Curtis, in his open letter, noted, "I want to assure Missouri
Baptists that we are committed to biblical reconciliation and
restoration. I also want to assure Missouri Baptists that we will
continue to move this process along in order to bring closure to this
issue."
Curtis' entire letter is being mailed to churches and directors of
missions throughout the state and to members of the MBC executive board.
It also is to be posted at the MBC's website, www.mobaptist.org.
The dispute over coverage of the ongoing controversy in Missouri is the
latest in a series of rifts between MBC leaders and Word & Way. The
MBC executive board voted 25-20 in April to no longer recognize it as
the MBC's official newspaper. The board announced it would begin a new,
official MBC newsjournal soon, starting with an Internet version, then
ultimately a print publication. More details on the new newsjournal
could be announced as early as the week of May 20.

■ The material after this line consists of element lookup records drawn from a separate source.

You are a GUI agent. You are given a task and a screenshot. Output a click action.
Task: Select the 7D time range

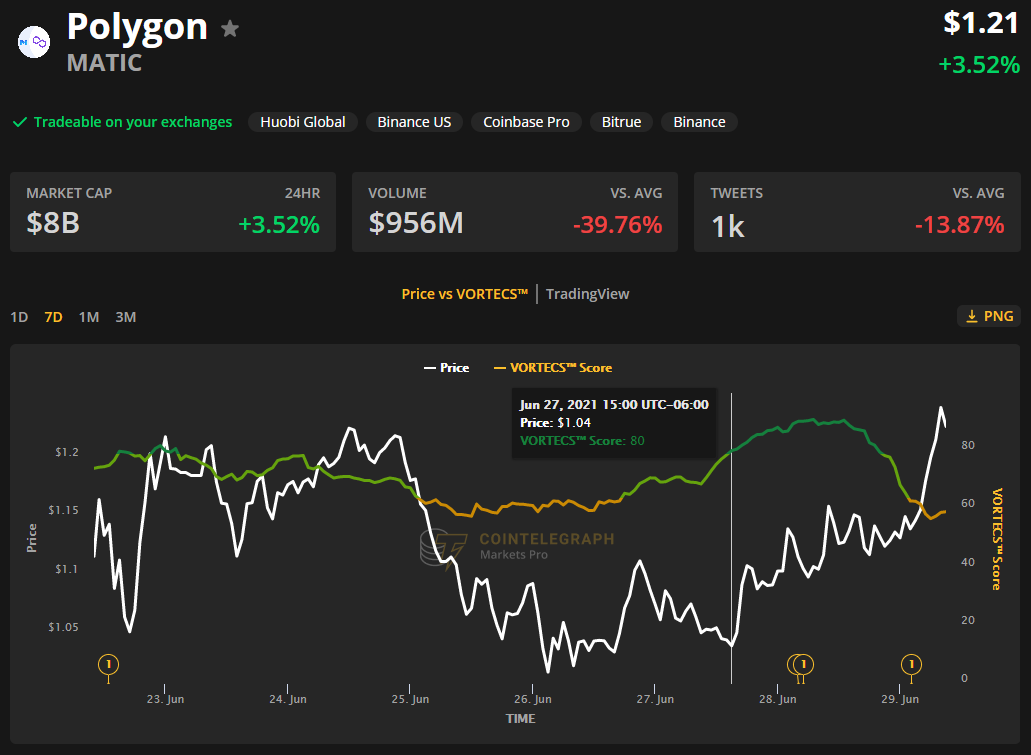[53, 317]
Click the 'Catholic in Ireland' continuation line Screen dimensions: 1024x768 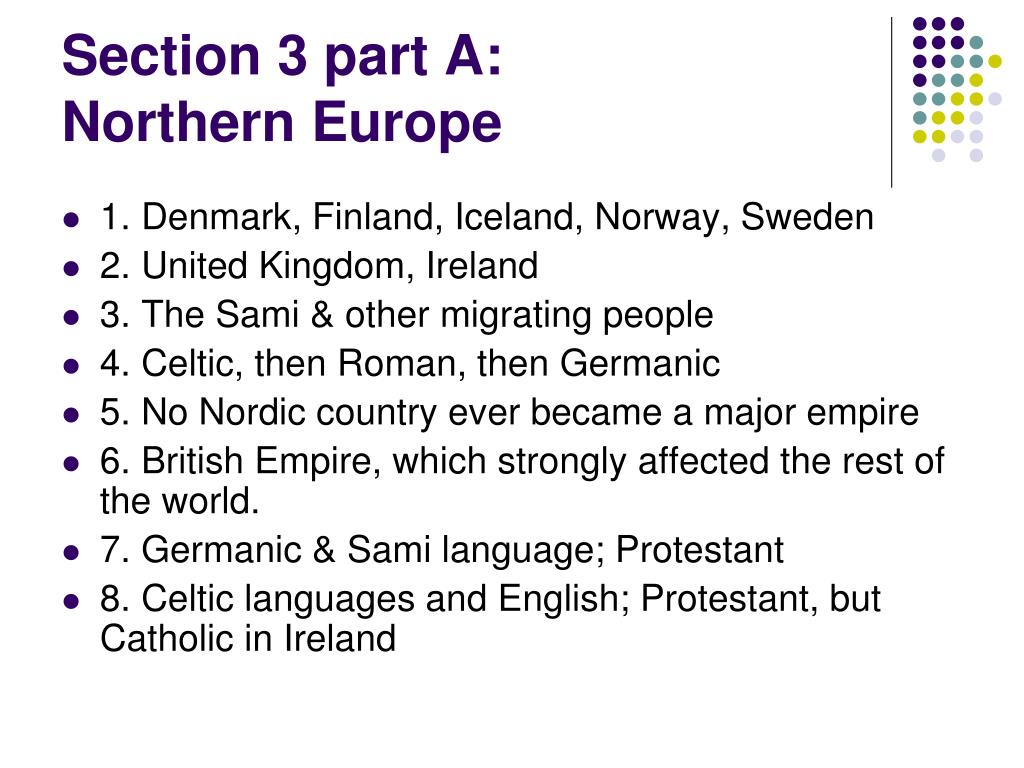pos(248,639)
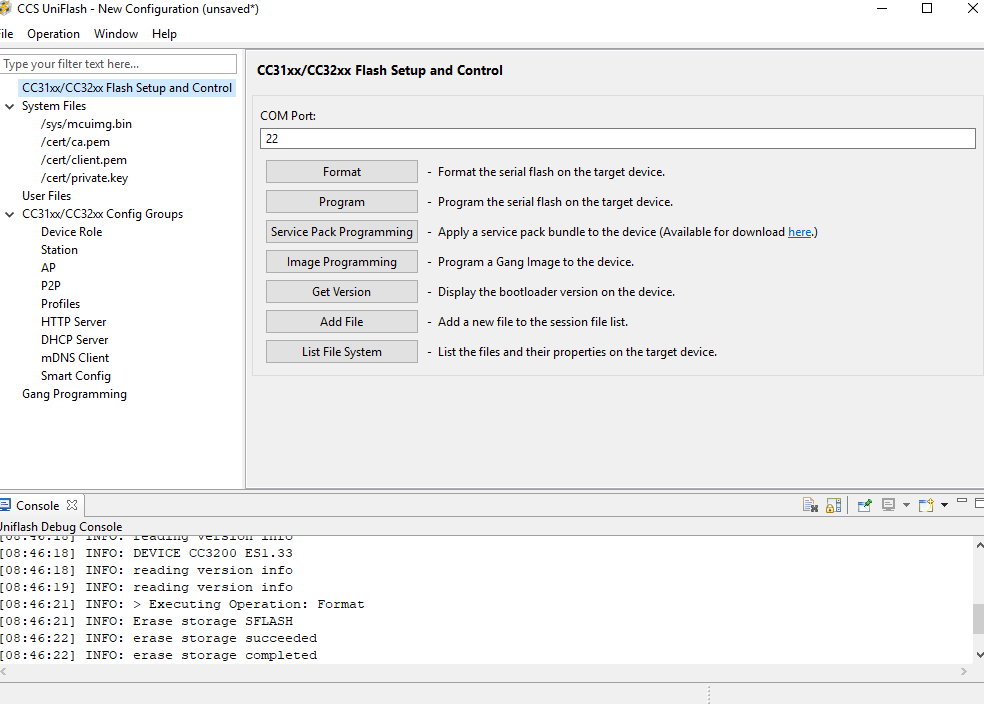Screen dimensions: 984x704
Task: Follow the service pack 'here' download link
Action: (799, 232)
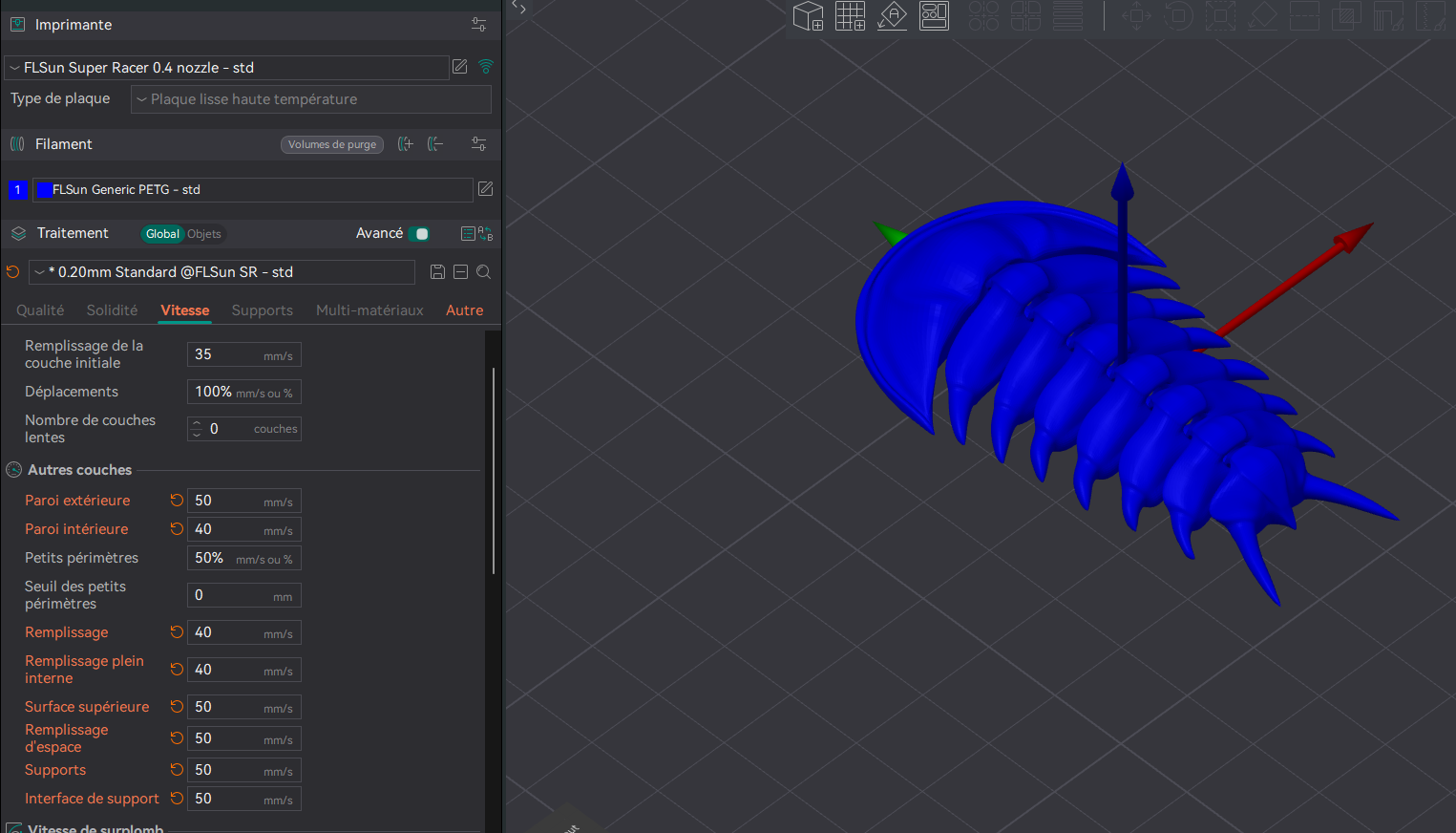Save the current process preset

[x=437, y=272]
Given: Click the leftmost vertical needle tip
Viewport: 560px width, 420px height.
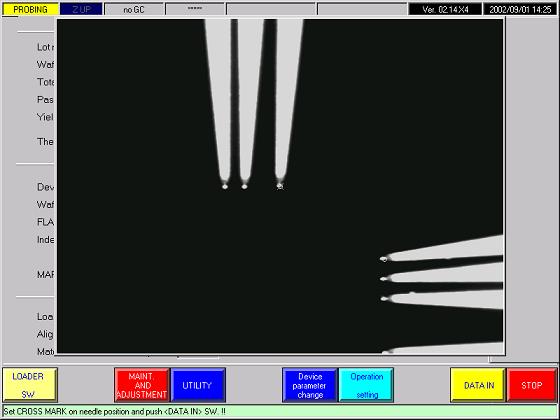Looking at the screenshot, I should point(225,186).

"The action to create a new journal that will be the official news
journal of the Missouri Baptist Convention hits close to home,"
Webb wrote in a Word & Way opinion column April 18. "Word &
Way has never been granted that title officially in 106 years of
service, but the newspaper has consistently been the Missouri Baptist's
source for honest, dependable information and inspiration."
MBC messengers at the 2001 state convention overwhelmingly voted to
escrow approximately $475,000 in funds earmarked for the Word & Way
in 2002 following the vote by its trustees to become self-perpetuating.
Word & Way also sells subscriptions, mostly to the same Southern
Baptists in the state who have supported it through Cooperative Program
gifts.
Despite the legal uncertainties, the Word & Way continues to operate
from offices in the MBC state headquarters building in Jefferson City.
"We have been Christ-like in not evicting them, even though they
have no lease and seemingly a bias against us by continuing to
facilitate a splinter convention (the new Baptist General Convention of
Missouri) whose objective is not to build, but further divide the
Missouri Baptist Convention," Curtis said.
Indeed as recently as May 16 Word & Way published a story headlined
"BGCM launches search for first executive director." It also
has run stories concerning the activities of the Cooperative Baptist
Fellowship of Missouri as recently as May 2. CBF Missouri is the state
organization affiliated with the national CBF, a breakaway group unhappy
with the conservative direction of the SBC. Conservatives in Missouri
are concerned that the self-perpetuating trustee boards could be the
first step toward the five entities affiliating with the CBF.
Webb said in his April 18 editorial that the Word & Way had
"run two news stories" about the new convention and "a
lot more" about the concerns of conservatives in recent years.